At least one Maine Republican lawmaker is attempting to impeach Bellows over the decision, though that is unlikely to succeed in the Democratic Legislature.
Representative Jared Golden, a moderate Democrat who represents Maine’s rural 2nd Congressional District, which Trump won twice, said he voted to impeach Trump and that he does not want the former president re-elected. Yes – but he still disagrees with Bellows’ decision.
“Unless he is actually found guilty of the crime of insurrection, he should be allowed to vote,” Golden said in a statement.
Representative Dean Phillips, the Minnesota Democrat who ran a longtime primary campaign against President Joe Biden, went even further. Phillips said, “Efforts to suppress candidates through the legal system, secretaries of state, and political parties themselves are un-democratic and un-American.” wrote On social media platform X.
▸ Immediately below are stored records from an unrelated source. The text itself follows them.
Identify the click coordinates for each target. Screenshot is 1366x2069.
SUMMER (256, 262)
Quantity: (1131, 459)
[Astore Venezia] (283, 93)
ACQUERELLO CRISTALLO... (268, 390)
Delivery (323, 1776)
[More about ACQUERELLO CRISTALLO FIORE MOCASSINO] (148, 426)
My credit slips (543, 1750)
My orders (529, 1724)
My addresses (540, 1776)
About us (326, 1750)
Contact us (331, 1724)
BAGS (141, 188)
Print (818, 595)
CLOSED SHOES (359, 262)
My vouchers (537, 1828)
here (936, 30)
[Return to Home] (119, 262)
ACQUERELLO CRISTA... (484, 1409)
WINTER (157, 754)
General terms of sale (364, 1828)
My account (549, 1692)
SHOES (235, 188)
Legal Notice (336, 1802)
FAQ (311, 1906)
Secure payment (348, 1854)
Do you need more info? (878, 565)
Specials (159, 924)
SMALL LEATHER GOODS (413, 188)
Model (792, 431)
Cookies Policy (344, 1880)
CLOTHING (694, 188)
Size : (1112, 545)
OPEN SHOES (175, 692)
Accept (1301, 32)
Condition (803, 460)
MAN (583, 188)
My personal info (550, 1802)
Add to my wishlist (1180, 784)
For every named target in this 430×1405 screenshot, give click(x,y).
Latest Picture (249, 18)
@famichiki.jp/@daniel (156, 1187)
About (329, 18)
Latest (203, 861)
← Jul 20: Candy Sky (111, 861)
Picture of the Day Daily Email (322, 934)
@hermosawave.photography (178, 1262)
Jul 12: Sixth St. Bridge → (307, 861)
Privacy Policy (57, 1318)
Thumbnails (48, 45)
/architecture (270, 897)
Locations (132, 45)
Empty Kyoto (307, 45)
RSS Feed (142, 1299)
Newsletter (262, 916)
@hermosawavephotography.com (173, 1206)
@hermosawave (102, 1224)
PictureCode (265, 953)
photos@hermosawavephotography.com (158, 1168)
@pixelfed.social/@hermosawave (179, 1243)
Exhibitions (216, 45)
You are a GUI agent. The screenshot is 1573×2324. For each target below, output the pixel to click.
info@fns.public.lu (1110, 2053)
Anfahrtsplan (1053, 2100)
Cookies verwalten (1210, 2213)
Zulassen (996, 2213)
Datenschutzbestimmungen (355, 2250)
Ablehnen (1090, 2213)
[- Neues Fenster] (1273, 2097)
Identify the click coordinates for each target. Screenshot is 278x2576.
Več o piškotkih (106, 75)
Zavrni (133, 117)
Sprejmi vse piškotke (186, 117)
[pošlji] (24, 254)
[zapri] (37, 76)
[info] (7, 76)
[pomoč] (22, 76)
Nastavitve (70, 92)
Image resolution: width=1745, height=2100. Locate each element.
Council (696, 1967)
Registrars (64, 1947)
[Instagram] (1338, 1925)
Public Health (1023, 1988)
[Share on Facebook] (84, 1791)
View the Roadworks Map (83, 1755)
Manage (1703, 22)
Citizens for Responsibility and Ethics in Washington (CREW), a left-wing group that has been heavily involved in efforts to disqualify Trump in Colorado and other states, applauded Bellows’ decision in Maine.
But it also acknowledged that the case would eventually go to the U.S. Supreme Court, where conservatives have a 6-3 majority.
In a new filing, Crews formally asked the top court to take up the Colorado case as soon as possible. The group asked for a decision to be made by February, so it could take effect before mail-in voting begins in most Republican presidential primaries.
“This motion seeks to expedite the Court’s consideration … so that the critical question of Trump’s eligibility can be resolved by this Court before a majority of primary voters cast their ballots,” Crews’ lawyers wrote in the filing. “(F) The approaching deadline requires prompt resolution of all petitions for certiorari and, if allowed, of the merits so that primary voters can know whether Trump is disqualified.”